February 6th, 2003



Today I feel very unbraced. Last night too.

The bus this morning was pretty crowded. I had to sit on one of the seats facing sideways instead of facing the front of the bus. So every time the bus lurched (and this driver was lurching it a lot) I would sway forward (to my left) and back (to my right). Because I couldn't put my hands on the bar or on the end of the seat (I was in the middle seat between two people), I had no way to prevent myself from swaying. Felt like vertigo.

That's basically the way I feel in general today. Totally unbraced. Unable to prevent myself from swaying with the lurching of life.


Expiration Date by Tim Powers

Expiration Date coverI've been working on Expiration Date for almost three weeks now. This is not a quick read. The book is kind of a mixed bag for me. Interesting plot and characters, but draggy in some parts and confusing in others. Also, just a bit too much of the whip out a new paranormal item brand of fantasy.

The plot is basically this: Los Angeles is full of ghosts. Some people are in tune with ghosts for various reasons. Some are ghost junkies, inhaling the essences of dead people (I never quite understood why). Some are ghost hungers. Other have a connection to a ghost because of unresolved guilt. And then there are the ghosts themselves. Everything starts in the book when the ghost of Thomas Edison is freed from a vial and attaches itself to the person of Koot Hoomie Parganas, a 12 year old boy who is being groomed by his parents to be a sort of messiah for an Indian sect. Edison is such a powerful ghost that the entire ghost world of Los Angeles is abuzz. Hunters start chasing him. Other ghosts awaken. Loretta deLarava is chasing after many of the most powerful, and she wants to use Pete Sullivan as a ghost magnet. He used to work for her, but once he figured out her scheme had disappeared from her grasp for a number of years. So basically all the bad guys are chasing after Edison or some of the other powerful ghosts who are running around as a result of Edison's release. Sullivan, Edison, Parganas and several other characters are trying to prevent themselves from being used and inhaled. Everything culminates in a battle on the decks of the Queen Mary permanently docked in the Los Angeles harbor.
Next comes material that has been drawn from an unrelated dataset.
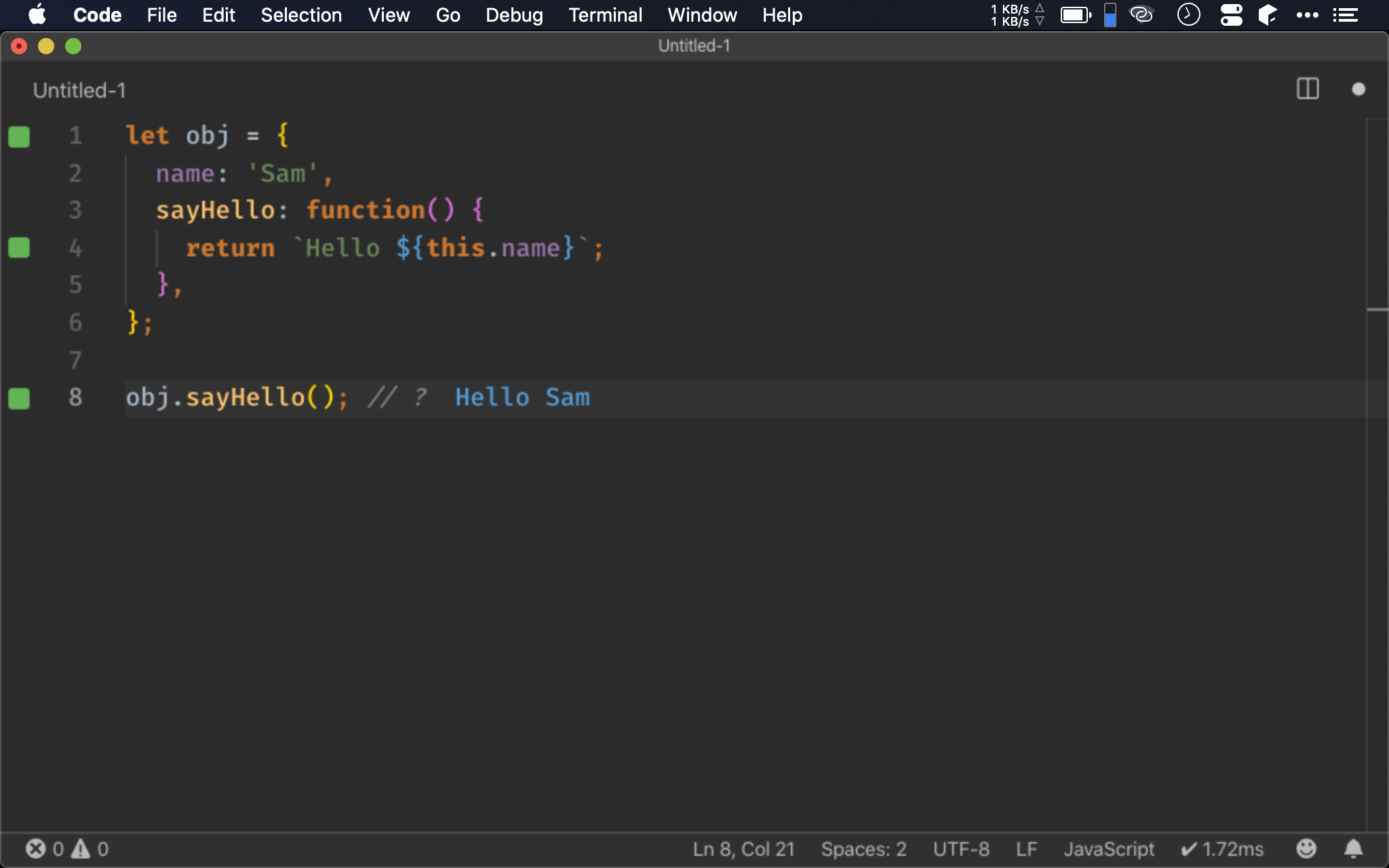
Task: Click green coverage marker on line 4
Action: tap(19, 248)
Yeah… don't have much more to say about it. There are probably 20 characters in the book and it's hard to keep them all straight. Worth reading, but don't go out of your way to pick it up.


Symphonie Fantastique

Went to Symphonie Fantastique tonight. I really needed to go, cause I needed to connect with someone tonight. Unfortunately, midway through the second movement of one of the opening pieces, a Mozart concerto, a older man two rows in front of my and four seats to the left yelled out. He sounded kind of like a mentally disabled person, but when I stood up and looked, he appeared to be having a spasm. His face was stretched out in fear, and he continued to yell. My first thought was heart attack. He had people to either side, so I dashed to the hallway and told one of the ushers to get a doctor and call 911. Then I rushed back in, hoping I wouldn't have to help with CPR or something like that, cause I don't know what is the correct thing to do and I didn't want to hurt him further. A number of people were lifting him out of his chair to lay him down in an aisle. Luckily, this was not a low-budget local band in concert. The people at the symphony are pretty affluent, and that means there were lots of doctors within several rows. The symphony was still playing, although it was not even 30 seconds since he had first cried out. They heard, but weren't sure what was going on; the conductor was directing without looking at the orchestra, looking back out toward the commotion. Deborah was on the phone with 911, as were about 4 or 5 other people. The orchestra stopped, and we had an early intermission while the man was moved to the hallway outside where there was more room. He didn't look unconscious, but he looked to be in pain, not able to move, and very afraid.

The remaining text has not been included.